• What to do:
Filter this material down to the lines that hold "computer", copying each one.

• Data shown:

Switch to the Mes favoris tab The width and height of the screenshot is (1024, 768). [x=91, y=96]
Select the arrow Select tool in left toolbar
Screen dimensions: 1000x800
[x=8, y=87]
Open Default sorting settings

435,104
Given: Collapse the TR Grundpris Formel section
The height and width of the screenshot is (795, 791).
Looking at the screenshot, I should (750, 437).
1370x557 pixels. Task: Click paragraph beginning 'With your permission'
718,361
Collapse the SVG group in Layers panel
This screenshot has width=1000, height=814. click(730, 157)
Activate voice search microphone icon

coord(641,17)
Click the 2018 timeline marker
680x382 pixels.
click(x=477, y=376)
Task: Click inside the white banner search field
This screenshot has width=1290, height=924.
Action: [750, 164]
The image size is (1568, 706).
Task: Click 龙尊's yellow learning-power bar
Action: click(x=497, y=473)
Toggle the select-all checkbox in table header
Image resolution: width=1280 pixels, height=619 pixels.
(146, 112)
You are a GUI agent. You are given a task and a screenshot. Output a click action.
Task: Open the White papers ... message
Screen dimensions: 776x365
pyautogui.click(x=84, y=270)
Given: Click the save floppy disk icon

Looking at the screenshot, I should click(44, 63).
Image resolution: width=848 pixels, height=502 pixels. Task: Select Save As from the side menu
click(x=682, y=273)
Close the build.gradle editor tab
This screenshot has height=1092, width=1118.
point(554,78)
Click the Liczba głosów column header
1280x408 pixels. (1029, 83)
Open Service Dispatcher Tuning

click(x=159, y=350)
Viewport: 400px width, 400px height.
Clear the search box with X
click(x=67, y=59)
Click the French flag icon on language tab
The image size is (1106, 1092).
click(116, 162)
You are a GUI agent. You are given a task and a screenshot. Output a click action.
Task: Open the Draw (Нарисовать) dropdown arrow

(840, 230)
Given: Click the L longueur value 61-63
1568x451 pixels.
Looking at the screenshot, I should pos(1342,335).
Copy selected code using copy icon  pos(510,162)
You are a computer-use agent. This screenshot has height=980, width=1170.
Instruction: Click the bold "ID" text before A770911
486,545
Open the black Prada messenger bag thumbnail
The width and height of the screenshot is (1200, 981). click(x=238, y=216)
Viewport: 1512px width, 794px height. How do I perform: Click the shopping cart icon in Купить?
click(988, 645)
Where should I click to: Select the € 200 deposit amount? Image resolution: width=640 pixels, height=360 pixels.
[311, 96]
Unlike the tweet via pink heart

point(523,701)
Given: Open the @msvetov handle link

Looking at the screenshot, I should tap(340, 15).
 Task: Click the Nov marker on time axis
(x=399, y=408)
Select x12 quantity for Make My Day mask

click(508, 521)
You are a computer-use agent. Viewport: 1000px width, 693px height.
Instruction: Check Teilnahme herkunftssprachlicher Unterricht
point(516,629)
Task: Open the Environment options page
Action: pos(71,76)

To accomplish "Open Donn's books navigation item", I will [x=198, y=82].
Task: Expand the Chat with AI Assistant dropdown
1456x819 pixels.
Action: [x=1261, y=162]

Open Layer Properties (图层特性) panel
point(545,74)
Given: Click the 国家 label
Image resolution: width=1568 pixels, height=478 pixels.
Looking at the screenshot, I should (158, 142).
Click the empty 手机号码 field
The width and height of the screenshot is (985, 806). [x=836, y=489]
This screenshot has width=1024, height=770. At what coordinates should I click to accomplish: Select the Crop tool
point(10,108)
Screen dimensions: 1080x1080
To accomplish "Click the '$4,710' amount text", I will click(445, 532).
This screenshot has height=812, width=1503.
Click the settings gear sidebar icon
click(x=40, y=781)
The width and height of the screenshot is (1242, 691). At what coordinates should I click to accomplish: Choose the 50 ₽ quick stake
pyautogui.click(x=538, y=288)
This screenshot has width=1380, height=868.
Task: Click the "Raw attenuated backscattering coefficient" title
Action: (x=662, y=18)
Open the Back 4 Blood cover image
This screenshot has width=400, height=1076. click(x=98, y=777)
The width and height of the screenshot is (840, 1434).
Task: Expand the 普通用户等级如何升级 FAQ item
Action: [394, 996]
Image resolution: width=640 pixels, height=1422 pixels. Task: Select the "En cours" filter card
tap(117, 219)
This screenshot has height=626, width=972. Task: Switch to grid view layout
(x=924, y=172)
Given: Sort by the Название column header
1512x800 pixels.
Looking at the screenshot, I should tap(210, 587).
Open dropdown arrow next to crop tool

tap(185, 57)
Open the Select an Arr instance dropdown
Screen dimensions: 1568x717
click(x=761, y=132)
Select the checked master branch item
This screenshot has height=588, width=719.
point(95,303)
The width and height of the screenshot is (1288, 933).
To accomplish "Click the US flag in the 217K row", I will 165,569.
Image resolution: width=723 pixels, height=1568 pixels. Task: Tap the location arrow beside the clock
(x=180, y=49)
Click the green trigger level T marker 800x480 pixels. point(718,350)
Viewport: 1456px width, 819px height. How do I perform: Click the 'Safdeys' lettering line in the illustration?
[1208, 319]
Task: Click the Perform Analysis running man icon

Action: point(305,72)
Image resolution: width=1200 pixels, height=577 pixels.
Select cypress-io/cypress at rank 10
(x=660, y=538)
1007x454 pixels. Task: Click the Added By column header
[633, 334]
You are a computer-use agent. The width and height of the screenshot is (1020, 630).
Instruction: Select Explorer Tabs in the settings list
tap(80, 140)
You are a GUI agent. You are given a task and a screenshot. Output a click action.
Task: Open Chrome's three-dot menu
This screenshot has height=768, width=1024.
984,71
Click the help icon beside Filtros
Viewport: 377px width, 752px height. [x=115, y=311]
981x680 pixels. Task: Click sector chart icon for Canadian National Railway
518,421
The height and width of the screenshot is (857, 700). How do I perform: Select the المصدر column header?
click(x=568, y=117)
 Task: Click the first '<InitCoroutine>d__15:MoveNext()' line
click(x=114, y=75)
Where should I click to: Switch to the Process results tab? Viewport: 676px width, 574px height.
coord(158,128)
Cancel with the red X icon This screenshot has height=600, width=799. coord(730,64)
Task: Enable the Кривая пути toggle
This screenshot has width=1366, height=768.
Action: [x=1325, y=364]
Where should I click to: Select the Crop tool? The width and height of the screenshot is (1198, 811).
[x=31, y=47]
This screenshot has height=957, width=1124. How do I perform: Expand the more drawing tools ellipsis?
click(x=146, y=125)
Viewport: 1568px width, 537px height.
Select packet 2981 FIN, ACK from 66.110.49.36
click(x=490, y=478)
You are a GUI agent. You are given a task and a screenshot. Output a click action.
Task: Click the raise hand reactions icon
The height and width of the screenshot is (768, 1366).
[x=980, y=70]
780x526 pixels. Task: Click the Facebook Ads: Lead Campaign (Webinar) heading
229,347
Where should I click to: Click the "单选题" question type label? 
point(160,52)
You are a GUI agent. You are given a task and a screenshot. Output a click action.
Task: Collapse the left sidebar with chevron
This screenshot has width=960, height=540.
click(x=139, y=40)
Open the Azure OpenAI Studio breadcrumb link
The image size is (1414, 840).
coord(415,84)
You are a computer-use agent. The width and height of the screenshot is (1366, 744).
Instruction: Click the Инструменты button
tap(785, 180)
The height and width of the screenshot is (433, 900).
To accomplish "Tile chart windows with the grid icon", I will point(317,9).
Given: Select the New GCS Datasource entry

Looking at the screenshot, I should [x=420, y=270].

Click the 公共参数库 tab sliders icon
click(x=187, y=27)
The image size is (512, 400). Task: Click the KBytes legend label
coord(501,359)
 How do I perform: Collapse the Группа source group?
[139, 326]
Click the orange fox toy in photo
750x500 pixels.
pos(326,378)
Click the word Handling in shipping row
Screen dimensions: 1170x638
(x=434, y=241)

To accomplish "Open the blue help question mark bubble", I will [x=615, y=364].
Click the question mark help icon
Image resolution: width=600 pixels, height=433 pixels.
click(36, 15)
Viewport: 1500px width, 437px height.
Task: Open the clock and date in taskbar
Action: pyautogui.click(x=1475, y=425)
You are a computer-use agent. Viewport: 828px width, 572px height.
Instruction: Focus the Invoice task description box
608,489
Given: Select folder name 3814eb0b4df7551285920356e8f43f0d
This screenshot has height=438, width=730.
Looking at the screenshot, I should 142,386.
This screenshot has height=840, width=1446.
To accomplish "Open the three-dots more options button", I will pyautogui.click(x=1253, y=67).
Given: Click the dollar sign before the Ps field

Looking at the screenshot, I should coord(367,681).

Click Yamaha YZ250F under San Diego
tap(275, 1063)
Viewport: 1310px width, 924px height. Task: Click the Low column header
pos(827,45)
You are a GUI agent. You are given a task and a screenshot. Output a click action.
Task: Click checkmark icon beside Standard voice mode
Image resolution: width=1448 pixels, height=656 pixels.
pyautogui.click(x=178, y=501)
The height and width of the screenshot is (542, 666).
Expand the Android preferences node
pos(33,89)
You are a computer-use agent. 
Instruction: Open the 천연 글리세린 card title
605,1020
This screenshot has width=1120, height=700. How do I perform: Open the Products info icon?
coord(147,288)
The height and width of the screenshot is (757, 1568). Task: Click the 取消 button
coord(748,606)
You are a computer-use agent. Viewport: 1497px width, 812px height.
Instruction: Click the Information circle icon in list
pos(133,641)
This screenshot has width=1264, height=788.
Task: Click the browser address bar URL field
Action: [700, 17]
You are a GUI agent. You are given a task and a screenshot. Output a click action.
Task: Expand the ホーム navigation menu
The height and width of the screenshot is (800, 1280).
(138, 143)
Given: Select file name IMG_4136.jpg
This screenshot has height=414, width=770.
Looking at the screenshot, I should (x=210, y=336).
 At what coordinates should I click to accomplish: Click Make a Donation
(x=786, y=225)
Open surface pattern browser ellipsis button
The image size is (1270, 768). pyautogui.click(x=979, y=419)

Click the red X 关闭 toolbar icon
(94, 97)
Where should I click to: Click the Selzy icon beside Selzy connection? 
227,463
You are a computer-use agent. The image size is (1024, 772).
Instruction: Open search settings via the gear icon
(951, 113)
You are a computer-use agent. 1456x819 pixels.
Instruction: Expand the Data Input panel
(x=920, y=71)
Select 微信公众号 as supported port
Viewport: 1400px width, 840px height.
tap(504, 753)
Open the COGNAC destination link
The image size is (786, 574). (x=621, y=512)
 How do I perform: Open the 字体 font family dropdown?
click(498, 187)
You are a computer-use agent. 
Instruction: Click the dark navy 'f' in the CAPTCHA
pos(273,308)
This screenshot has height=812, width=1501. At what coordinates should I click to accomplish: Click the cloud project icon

• Solution to this task:
You are a computer-use agent. This screenshot has height=980, width=1170.
You are a computer-use agent. Viewport: 1000px width, 693px height.
You are a computer-use agent. The width and height of the screenshot is (1020, 630).
You are a computer-use agent. The width and height of the screenshot is (1366, 744).
You are a computer-use agent. Viewport: 828px width, 572px height.
You are a computer-use agent. 
You are a computer-use agent. Viewport: 1497px width, 812px height.
You are a computer-use agent. The image size is (1024, 772).
You are a computer-use agent. 1456x819 pixels.
You are a computer-use agent. 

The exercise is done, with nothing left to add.